Quoted passage
Content starts
Predicting leaf-level fluxes of O3 and NO2: the relative roles of diffusion and biochemical processes.

Pollutants like O(3) and NO(2) enter leaves through the stomata and cause damage during reactions with components of biological cell membranes. The steady-state flux rates of these gases into the leaf are determined by a series of physical and biochemical resistances including stomatal aperture, reactions occurring within the cell wall and the ability of the leaf to remove the products of apoplastic reactions. In the present study, multiple regression models incorporating stomatal conductance, apoplastic and symplastic ascorbate concentrations, and nitrate reductase (NR) activities were generated to explain the observed variations in leaf-level flux rates of O(3) and NO(2). These measurements were made on the plant Catharanthus roseus (Madagascar periwinkle). The best-fit model explaining NO(2) flux included stomatal conductance, apoplastic ascorbate and NR activity. This model explained 89% of the variation in observed leaf fluxes and suggested physical resistances, reaction between NO(2) and apoplastic ascorbate, and the removal rate of nitrate (generated by reactions of NO(2) and water) from the apoplast all play controlling roles in NO(2) flux to leaves. O(3) flux was best explained by stomatal conductance and symplastic ascorbate explaining 66% of the total variation in leaf flux. Both models demonstrate the importance of measuring processes other than stomatal conductance to explain steady-state leaf-level fluxes of pollutant gases.
Content ends
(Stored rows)
Content starts
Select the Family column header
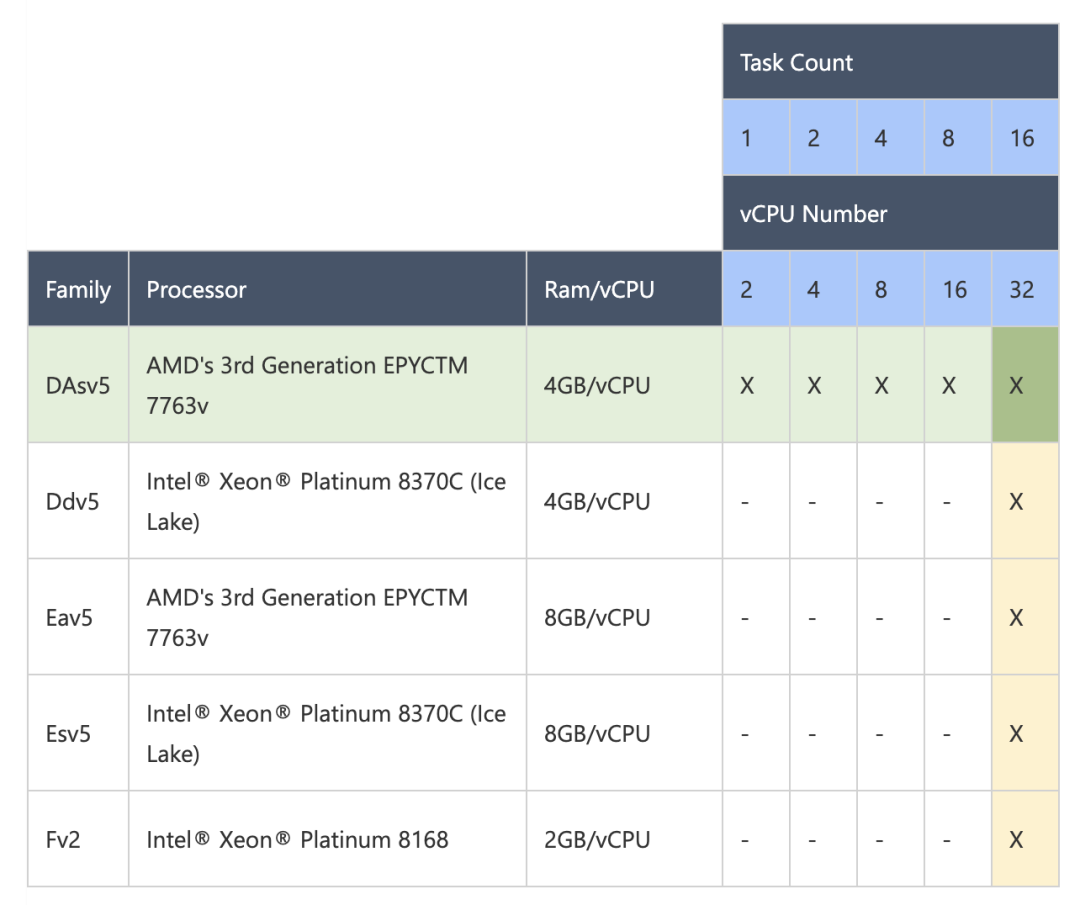(78, 290)
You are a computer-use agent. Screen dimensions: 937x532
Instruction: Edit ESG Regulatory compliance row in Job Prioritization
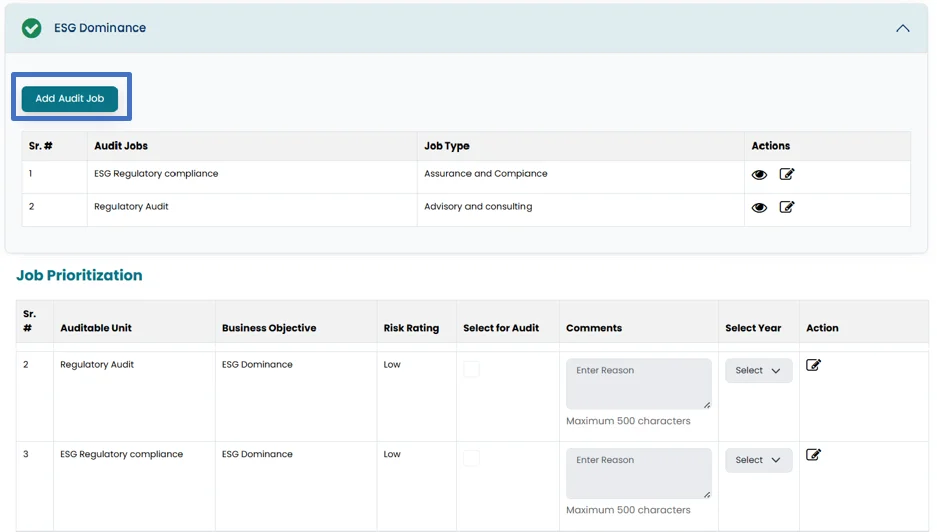[x=813, y=455]
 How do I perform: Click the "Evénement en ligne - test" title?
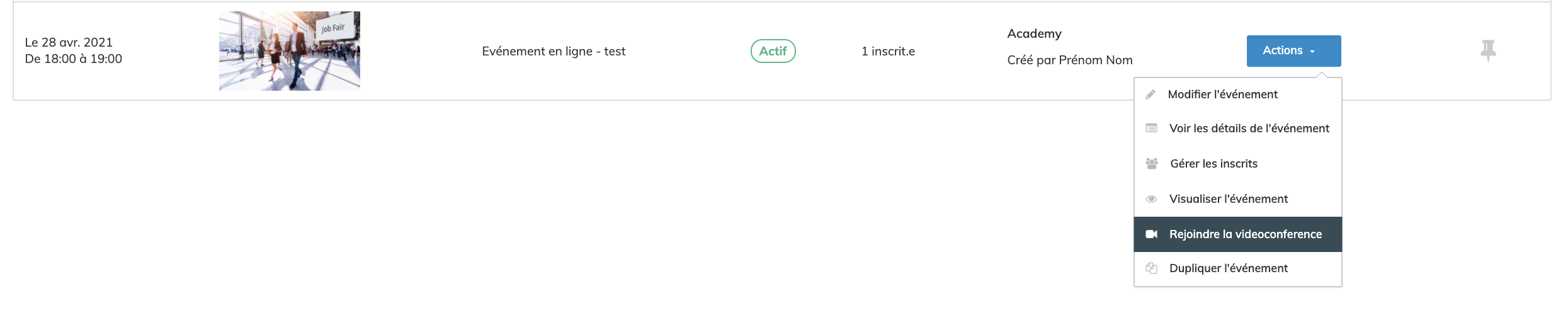554,51
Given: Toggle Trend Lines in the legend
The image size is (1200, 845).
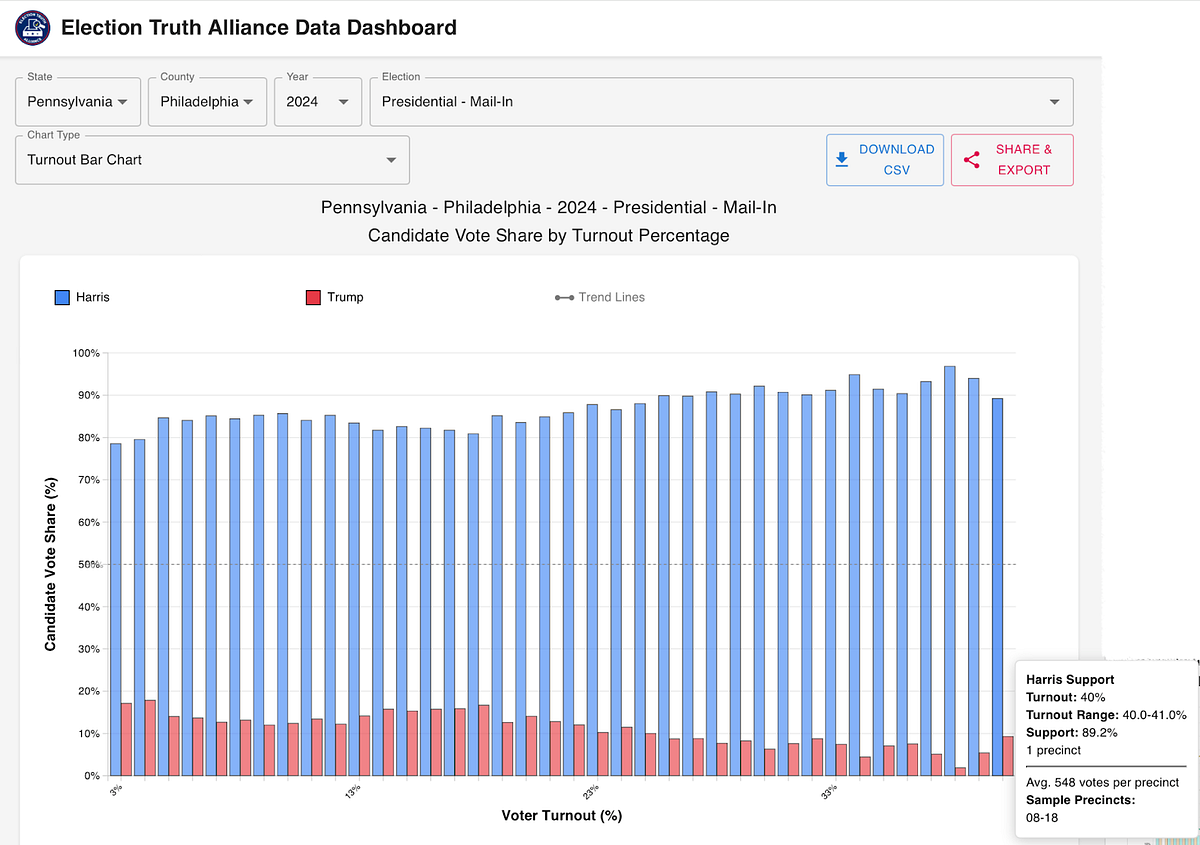Looking at the screenshot, I should pyautogui.click(x=600, y=297).
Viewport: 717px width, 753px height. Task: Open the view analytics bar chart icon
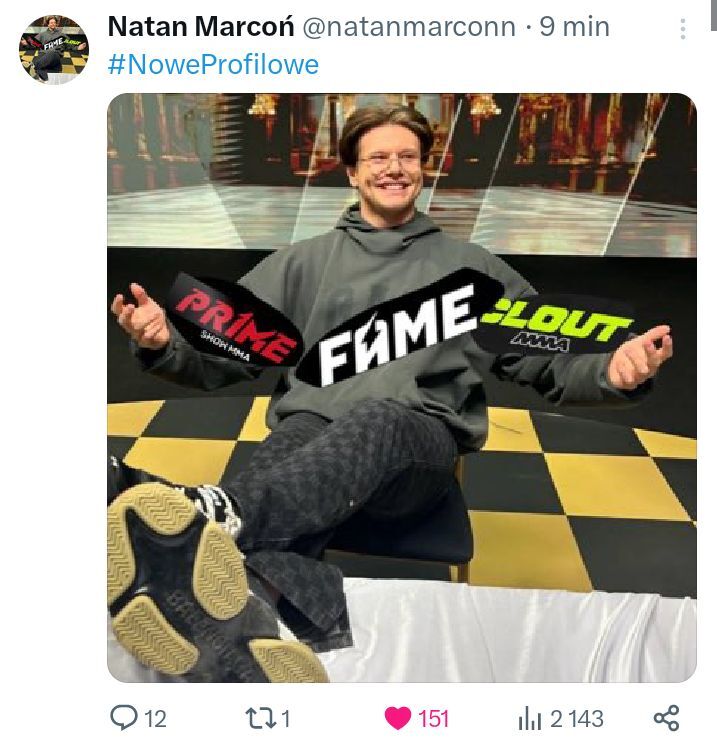[529, 717]
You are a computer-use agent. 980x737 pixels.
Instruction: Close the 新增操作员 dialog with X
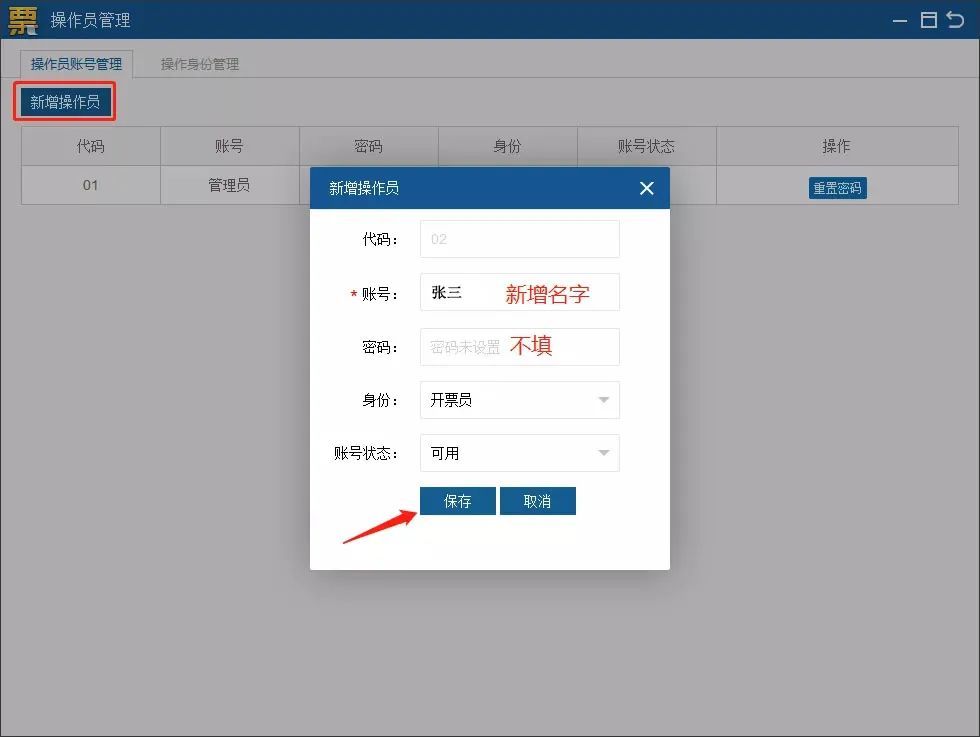[x=646, y=188]
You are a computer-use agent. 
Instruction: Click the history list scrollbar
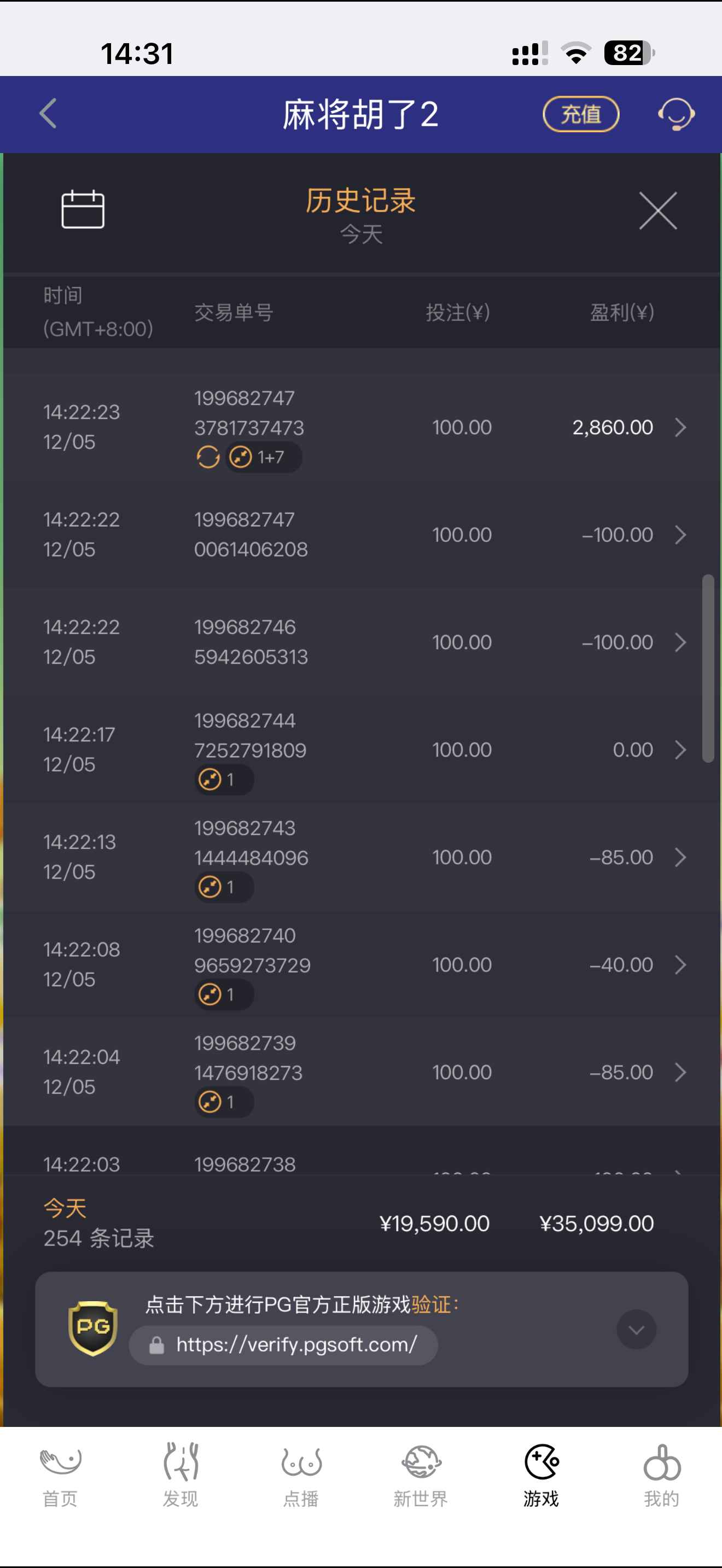(x=707, y=668)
Content ends
Work order
In the abstract on leaf-level pollutant fluxes, which three factors were included in the best-fit model for NO2 flux?

Finished exercise
Stomatal conductance, apoplastic ascorbate, and nitrate reductase (NR) activity.